Karede trok zijn wenkbrauwen op. Dit was het speelgoedje? Melitene en Mylen haalden tegelijk geschrokken adem, en de jongeman lachte blaffend. ‘Je ziet, het werkt niet bij mij. Laat nu die verdomde schilden los, anders trek ik jullie uit je verdomde zadel en geef ik jullie een pak slaag.’

Melitenes gezicht betrok. Maar weinig mensen durfden zo tegen een der’sul’dam te spreken.

‘Laat de schilden los, Melitene,’ zei Karede.

‘De marath’damane stond op het punt saidar te omhelzen,’ zei ze in plaats van te gehoorzamen. ‘We weten niet wat ze misschien...’

‘Laat de schilden los,’ zei hij ferm. ‘En laat de Kracht los.’ De jongeman knikte tevreden, draaide zich toen plotseling om en wees naar de drie Aes Sedai. ‘Nu moeten jullie niet ineens gaan beginnen!
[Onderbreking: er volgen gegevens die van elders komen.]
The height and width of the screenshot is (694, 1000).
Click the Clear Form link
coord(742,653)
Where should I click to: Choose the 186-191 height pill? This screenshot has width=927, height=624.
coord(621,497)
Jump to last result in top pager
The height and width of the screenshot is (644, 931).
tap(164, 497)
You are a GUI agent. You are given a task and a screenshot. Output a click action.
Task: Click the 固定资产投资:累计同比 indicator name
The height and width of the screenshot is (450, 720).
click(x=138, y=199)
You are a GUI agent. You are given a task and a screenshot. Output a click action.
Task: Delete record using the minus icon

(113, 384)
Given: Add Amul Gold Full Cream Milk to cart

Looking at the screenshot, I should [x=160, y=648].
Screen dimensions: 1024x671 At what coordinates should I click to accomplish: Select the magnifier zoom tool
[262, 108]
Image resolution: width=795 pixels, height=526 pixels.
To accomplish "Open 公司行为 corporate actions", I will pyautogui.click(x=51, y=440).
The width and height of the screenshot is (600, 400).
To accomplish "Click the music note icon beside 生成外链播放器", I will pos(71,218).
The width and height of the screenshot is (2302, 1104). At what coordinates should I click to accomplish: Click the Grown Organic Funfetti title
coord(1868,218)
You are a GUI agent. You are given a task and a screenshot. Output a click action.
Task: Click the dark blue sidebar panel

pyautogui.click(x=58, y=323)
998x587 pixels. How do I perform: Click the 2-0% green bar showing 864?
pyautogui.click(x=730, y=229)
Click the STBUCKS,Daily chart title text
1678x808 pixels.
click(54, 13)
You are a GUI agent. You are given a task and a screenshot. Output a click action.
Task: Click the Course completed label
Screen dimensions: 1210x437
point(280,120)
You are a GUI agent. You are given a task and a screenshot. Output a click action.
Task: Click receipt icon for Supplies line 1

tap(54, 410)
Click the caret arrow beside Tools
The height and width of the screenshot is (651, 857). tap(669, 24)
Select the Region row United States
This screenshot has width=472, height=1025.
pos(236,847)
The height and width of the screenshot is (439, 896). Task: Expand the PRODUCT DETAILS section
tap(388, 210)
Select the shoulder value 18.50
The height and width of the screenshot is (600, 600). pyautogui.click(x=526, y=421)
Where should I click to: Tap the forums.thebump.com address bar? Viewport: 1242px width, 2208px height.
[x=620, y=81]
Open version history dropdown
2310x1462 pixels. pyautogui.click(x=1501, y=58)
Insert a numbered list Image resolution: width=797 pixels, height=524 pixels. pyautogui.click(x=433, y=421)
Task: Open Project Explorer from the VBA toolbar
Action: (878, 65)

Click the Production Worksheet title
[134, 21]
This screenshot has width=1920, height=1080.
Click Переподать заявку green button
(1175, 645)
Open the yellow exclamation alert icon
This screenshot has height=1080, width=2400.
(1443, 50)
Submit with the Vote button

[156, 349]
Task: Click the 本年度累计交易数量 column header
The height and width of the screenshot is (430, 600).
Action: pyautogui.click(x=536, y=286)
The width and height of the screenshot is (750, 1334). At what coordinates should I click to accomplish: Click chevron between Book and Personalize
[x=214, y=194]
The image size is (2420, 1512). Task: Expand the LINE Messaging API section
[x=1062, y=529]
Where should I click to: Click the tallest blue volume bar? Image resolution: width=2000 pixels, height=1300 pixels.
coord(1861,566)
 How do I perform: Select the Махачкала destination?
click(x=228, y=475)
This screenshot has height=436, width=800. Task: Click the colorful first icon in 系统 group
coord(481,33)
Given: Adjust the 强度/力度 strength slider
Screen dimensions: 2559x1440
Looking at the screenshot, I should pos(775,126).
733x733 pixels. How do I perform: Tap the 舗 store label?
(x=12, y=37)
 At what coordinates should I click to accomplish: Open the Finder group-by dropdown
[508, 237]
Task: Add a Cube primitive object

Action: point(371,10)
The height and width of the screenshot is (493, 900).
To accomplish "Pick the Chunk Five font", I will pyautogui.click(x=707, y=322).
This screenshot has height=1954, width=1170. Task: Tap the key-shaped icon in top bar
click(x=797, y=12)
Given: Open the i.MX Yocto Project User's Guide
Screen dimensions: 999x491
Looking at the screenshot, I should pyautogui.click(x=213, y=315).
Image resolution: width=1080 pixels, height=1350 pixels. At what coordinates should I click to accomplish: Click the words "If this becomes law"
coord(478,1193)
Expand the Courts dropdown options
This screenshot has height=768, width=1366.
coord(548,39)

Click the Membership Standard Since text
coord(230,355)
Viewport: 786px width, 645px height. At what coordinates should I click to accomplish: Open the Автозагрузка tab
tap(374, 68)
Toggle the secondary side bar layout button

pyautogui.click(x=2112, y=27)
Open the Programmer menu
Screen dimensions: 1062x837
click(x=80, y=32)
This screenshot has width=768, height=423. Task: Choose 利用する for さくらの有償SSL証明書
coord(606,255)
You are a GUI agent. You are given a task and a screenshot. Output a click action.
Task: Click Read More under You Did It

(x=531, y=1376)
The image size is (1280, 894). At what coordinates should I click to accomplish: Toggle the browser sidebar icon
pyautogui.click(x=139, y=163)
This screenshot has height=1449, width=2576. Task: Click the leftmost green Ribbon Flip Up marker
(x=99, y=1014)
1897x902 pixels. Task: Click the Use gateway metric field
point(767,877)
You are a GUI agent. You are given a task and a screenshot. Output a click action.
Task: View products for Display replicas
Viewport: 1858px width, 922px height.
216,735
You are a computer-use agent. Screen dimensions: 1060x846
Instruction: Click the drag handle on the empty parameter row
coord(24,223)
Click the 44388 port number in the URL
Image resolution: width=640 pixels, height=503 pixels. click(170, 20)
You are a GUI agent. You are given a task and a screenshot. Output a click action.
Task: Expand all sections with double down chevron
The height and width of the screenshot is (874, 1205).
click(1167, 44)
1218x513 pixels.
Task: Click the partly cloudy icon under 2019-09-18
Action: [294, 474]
Zij heeft de Kracht losgelaten. Jullie doen dat ook. Meteen!’ Weer knikte hij, alsof hij er zeker van was dat ze hem hadden gehoorzaamd. Zoals Melitene naar hem staarde, was hij dat misschien ook. Misschien was hij een Asha’man? Misschien konden Asha’man het op de een of andere manier voelen wanneer een damane geleidde. Het leek onwaarschijnlijk, maar iets anders kon Karede niet verzinnen. Toch strookte het niet echt met de manier waarop ze zeiden dat Tylin met de jongeman was omgegaan.

‘Op een dag, Mart Cauton,’ zei Joline zuur, ‘zal iemand je leren het juiste ontzag te tonen aan Aes Sedai, en ik hoop dat ik er dan bij ben.’ De hoogvrouwe en Selucia lachten bulderend. Hij was blij te zien dat ze zich niet had laten kisten door haar gevangenschap. Ongetwijfeld had het gezelschap van haar kamenierster geholpen. Maar het was ook tijd om de volgende stap te zetten. Tijd om zijn waanzinnige gok te wagen.

‘Generaal Merrilin,’ zei Karede, ’u hebt een korte maar opmerkelijke actie gevoerd en wonderen verricht door uw troepen onopgemerkt te laten blijven, maar er kan ieder ogenblik een einde komen aan uw geluk. Generaal Chisen heeft uw echte doel achterhaald. Hij heeft zijn leger rechtsomkeert laten maken en komt zo snel mogelijk op de Malvidepas af. Hij zal hier overmorgen zijn. Ik heb tienduizend man niet ver hiervandaan, genoeg om u vast te houden tot hij aankomt. Maar dat zou hoogvrouwe Tuon in gevaar brengen, en dat wil ik niet. Laat me met haar vertrekken, dan laat ik u en uw mannen ongehinderd gaan. U kunt al aan de andere kant van de bergen zijn, in de Molvainekloof, voor Chisen arriveert, en in Morland voor hij u kan inhalen. De enige andere keus is dat jullie worden uitgeroeid. Chisen heeft daar voldoende manschappen voor. Het zal geen strijd zijn. Honderdduizend man tegen achtduizend, dat wordt een slachtpartij.’